**SOURCE DATA**:
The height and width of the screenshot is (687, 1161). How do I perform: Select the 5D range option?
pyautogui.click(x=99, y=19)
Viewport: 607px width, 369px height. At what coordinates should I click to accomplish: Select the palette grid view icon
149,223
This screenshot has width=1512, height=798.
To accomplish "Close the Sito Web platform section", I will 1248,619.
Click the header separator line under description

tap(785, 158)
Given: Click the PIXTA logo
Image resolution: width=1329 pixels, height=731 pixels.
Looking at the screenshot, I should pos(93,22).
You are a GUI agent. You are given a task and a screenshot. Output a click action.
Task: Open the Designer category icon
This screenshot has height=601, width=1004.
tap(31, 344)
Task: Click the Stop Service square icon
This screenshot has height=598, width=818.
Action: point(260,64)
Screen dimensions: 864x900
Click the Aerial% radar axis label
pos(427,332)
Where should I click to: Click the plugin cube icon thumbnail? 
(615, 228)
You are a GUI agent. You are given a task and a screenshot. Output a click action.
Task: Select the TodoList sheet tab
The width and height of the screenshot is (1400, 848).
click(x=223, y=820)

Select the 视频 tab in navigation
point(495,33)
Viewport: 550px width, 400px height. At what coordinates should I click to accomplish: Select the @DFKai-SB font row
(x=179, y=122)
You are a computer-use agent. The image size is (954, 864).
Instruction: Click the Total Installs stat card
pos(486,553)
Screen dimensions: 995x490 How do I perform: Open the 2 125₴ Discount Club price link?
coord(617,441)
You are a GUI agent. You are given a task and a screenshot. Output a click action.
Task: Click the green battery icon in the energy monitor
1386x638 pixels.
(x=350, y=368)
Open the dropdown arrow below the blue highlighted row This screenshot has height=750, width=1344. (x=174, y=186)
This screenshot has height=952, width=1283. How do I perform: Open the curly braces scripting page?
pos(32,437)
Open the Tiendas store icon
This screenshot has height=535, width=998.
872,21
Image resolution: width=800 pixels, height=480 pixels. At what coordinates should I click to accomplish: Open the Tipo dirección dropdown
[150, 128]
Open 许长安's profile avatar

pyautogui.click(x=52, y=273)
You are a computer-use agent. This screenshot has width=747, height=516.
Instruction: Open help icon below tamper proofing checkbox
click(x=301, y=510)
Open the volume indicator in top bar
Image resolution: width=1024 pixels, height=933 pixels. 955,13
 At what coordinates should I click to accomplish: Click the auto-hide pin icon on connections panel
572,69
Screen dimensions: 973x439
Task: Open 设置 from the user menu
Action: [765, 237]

**GIVEN EXERCISE**: Can you collect every line from the entries above that contains the word "what"?

**SOLUTION FOR THIS EXERCISE**:
Viewport: 607px width, 369px height. At what coordinates should I click to accomplish: Select the palette grid view icon
Viewport: 550px width, 400px height. At what coordinates should I click to accomplish: Select the @DFKai-SB font row
Image resolution: width=800 pixels, height=480 pixels. At what coordinates should I click to accomplish: Open the Tipo dirección dropdown
 At what coordinates should I click to accomplish: Click the auto-hide pin icon on connections panel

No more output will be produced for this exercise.